Intellectual distribution requires teaching potential consumers what the product does and how it can help them. In other words, intellectual distribution is education.
Throughout history, education was part of the sales process—almost universally—but that is no longer the case. Beginning in the 1960s, Sam Walton discovered that physical distribution was a good deal easier and much cheaper than intellectual distribution. To capitalize on this discovery, he concentrated on lowering the cost of physical distribution and stopped selling products that required intellectual distribution. Thus Walmart, one of the largest corporations in the world, was born. This led to the rise of the “discount superstore” which decreased the cost of everyday items but also decreased the outlets for innovative, new products.

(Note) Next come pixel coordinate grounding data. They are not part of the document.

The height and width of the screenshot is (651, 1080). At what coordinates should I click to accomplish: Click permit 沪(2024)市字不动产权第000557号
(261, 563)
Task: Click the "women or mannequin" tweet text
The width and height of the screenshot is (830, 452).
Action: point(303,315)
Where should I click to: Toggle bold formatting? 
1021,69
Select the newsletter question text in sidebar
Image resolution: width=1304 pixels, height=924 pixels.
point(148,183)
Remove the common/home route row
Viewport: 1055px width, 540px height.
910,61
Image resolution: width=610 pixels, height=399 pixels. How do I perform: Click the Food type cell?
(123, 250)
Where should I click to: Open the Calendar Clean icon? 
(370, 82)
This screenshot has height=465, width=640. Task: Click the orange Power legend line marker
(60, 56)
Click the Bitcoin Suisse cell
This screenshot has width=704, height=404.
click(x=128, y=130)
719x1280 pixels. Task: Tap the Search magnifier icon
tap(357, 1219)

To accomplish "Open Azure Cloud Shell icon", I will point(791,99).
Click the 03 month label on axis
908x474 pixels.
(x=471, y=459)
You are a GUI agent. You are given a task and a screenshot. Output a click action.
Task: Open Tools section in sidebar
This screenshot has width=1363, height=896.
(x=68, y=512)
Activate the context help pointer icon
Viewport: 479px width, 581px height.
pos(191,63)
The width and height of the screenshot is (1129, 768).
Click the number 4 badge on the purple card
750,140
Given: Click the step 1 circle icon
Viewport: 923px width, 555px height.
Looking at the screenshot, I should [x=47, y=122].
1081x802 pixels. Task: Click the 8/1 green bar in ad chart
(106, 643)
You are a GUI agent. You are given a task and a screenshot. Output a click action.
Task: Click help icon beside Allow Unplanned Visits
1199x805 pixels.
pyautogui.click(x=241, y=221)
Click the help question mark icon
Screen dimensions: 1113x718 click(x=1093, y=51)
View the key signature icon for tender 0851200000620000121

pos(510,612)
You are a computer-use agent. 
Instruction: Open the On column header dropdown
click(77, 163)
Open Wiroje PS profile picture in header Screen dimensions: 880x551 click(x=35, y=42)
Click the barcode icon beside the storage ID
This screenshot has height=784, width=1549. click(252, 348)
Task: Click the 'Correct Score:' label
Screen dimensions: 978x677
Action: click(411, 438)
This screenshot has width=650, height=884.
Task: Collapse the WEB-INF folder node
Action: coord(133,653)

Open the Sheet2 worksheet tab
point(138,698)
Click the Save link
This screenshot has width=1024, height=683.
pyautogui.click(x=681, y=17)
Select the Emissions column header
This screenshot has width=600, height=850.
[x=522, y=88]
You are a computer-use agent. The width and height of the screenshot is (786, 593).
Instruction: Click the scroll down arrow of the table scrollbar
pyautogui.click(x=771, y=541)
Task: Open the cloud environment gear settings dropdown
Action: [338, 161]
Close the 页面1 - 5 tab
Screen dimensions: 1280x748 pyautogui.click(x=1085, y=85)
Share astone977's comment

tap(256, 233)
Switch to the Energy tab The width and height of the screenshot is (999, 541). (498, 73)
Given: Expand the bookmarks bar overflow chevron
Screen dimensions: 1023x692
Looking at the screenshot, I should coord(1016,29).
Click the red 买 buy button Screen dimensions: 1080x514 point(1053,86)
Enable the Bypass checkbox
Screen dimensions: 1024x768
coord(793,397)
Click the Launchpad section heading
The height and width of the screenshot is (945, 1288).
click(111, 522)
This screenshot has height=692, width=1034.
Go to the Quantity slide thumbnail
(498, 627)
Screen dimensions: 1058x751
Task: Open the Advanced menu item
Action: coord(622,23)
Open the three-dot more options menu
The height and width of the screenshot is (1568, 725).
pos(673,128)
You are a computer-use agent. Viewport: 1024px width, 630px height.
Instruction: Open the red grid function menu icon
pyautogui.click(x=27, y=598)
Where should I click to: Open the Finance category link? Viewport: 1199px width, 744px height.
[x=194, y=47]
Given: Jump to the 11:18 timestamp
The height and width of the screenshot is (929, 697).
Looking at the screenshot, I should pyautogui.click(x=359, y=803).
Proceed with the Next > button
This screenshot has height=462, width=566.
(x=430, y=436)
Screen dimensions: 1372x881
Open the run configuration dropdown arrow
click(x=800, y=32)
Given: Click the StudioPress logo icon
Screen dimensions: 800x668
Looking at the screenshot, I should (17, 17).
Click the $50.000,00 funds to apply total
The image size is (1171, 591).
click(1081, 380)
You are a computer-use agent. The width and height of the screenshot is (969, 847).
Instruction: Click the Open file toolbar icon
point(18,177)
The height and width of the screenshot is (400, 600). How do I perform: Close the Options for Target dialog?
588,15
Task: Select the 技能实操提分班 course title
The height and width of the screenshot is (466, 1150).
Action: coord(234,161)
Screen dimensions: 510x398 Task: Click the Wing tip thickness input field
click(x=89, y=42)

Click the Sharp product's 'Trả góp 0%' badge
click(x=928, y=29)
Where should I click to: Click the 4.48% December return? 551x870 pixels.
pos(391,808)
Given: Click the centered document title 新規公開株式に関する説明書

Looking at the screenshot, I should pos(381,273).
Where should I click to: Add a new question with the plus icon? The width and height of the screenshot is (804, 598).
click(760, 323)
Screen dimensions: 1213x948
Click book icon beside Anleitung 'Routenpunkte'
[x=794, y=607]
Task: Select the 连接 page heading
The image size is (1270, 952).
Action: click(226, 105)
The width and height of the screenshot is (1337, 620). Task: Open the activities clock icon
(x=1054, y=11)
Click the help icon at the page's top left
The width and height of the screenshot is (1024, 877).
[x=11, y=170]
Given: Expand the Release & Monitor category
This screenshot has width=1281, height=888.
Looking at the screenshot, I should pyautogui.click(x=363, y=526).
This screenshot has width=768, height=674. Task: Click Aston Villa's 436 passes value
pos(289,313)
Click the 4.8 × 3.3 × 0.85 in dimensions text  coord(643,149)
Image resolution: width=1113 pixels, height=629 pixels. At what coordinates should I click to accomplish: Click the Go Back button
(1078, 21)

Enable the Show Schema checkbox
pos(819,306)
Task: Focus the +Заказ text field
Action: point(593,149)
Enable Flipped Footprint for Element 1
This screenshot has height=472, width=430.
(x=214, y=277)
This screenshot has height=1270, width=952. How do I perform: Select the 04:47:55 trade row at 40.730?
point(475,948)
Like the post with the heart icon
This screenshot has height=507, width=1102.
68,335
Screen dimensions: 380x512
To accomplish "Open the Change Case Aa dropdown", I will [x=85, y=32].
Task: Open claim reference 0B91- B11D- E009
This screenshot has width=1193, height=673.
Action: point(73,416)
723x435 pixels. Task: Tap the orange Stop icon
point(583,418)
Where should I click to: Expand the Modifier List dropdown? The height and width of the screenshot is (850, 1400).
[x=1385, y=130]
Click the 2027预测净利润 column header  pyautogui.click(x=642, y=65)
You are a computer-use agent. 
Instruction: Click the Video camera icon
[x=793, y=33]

As the outlets for innovative products decreased, the rate of invention rose. Given the ever-growing number of new products that require motivation, education, and support, it became essential to carve out new channels of distribution—like network marketing—or expand old ones.
What doesn’t work?
Typically, with some notable exceptions, insurance, financial planning, and computer sales have not worked well. Why? Because the parts of the METS formula you need most in order to sell these products are education and training. The markets for these products change rapidly; a salesperson must spend so much time obtaining the knowledge necessary to provide education and training that it becomes impractical to have part-time distributors do it. Often, you need a license to sell these kinds of products, and part-time distributors don’t typically have time to invest in this kind of intense training.
Over the years, it has become increasingly clear to me that it’s important for distributors to learn the basic concepts of the MLM business because they invest their heart and soul in building a downline, often working night and day for years. I believe that if distributors understand these concepts—including the essential role of the MLM product—they can make better choices about the companies in which to invest their time.